▸ **WORK ORDER**:
Please print the line that holds "Task: Click the Adewumi last name cell" and each line after it to the end of the data, word for word, without any pictures.

▸ **Records from a dataset**:
^^^^^^^^

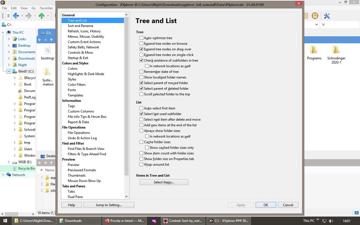Expand the Network tree node

pos(3,175)
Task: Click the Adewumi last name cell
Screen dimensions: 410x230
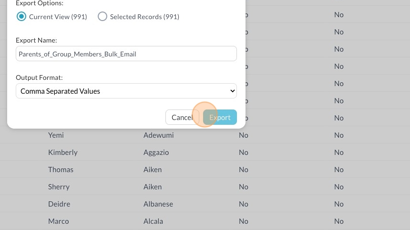Action: click(x=158, y=135)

^^^^^^^^

▸ **PROBLEM SOLUTION**:
Task: Click the Adewumi last name cell
Screen dimensions: 410x230
Action: click(x=158, y=135)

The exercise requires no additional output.